The historic election underscored the weight of certain communities’ voices in our country. Politicians
like Stacey Abrams worked diligently to register disenfranchised communities and encouraged first-time
voters to make an appearance at the polls this past November. Her work, along with many of her colleagues’, is largely seen as the reason why Georgia voted blue. This feat is considered especially groundbreaking when compared to the country’s lengthy history with disenfranchisement among communities of color, specifically for Black Americans. Your vote is your voice, and 159,690,457 voices were heard this past election, according to the United States Elections Project. But the voices that have proven to be the loudest are those denying the results of the election, carrying out an insurrection at the Nation’s Capitol. When compared to the long history of disenfranchisement, the emphasis
placed on the voices of those that participated in the insurrection is painfully prevalent. These people were
able to walk into the Capitol to denounce the results of the election, while many others voted for the first time.
The problems of 2020 were perpetuated by the unequal cracks in our society. These issues were always
there, and it was inevitable that they would eventually erupt.
If we truly want 2021 to be different from 2020, we must work together as a country to address the issues
that lie behind the cracks that have emerged.
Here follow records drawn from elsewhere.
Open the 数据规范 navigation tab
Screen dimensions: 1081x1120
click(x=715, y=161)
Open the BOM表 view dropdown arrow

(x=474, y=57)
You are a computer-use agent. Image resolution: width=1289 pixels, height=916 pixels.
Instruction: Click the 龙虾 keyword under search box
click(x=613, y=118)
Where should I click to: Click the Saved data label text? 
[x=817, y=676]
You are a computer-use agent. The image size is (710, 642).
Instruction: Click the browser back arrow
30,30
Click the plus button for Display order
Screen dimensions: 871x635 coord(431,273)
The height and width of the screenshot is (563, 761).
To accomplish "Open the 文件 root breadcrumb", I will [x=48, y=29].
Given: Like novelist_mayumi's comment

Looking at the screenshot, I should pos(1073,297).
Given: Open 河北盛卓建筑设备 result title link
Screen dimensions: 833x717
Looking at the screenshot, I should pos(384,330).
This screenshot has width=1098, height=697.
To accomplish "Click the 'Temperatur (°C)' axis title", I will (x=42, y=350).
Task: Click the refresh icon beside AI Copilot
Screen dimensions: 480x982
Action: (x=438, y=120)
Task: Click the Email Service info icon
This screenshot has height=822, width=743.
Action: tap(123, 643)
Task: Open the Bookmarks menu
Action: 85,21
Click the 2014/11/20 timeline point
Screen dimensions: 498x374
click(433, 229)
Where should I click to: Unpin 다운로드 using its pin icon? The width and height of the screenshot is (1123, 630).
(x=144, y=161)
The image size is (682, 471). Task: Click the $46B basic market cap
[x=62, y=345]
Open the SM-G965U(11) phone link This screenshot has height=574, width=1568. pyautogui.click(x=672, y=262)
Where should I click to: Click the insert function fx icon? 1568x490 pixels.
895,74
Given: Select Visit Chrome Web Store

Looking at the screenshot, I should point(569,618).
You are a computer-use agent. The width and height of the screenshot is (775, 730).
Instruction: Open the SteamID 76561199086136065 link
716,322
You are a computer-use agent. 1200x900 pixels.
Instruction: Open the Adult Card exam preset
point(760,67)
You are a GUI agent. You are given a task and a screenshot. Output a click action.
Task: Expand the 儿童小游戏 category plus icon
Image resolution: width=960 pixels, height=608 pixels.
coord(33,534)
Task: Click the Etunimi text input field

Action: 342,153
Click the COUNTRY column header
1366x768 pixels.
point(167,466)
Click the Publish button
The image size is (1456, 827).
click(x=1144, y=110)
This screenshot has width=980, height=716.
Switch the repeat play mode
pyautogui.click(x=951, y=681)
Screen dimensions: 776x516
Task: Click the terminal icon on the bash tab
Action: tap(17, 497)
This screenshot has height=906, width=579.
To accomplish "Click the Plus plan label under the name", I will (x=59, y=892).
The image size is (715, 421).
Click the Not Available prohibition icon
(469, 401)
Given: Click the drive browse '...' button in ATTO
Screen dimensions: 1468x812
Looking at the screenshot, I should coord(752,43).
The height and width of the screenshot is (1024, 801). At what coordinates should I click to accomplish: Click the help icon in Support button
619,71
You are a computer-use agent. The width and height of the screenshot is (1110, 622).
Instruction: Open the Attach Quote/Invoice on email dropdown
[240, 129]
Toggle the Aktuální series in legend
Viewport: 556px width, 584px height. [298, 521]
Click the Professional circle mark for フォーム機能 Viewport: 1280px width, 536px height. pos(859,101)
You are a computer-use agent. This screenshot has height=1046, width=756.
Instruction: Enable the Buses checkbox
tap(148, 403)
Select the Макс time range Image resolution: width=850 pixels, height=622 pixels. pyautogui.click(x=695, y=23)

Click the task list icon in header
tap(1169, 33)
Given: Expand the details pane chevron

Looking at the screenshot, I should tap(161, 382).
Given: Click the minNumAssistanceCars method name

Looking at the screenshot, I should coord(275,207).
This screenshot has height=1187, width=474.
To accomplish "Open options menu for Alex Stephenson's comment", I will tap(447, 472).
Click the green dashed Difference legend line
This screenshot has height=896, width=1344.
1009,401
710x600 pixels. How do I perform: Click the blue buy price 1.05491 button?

Although we have adapted to the pandemic and the challenges that have accompanied it, we should not have let this situation escalate to the point where we were able to acclimate ourselves. Our handling of the issues brought by 2020 has followed suit with the handling of other epidemics of injustices, as we wait for them to exponentiate to their ugliest forms until we take reactive measures.
2020 was a year of trial, testing us through our toughest moments. But the only way to move forward
is to attack these problems at their core.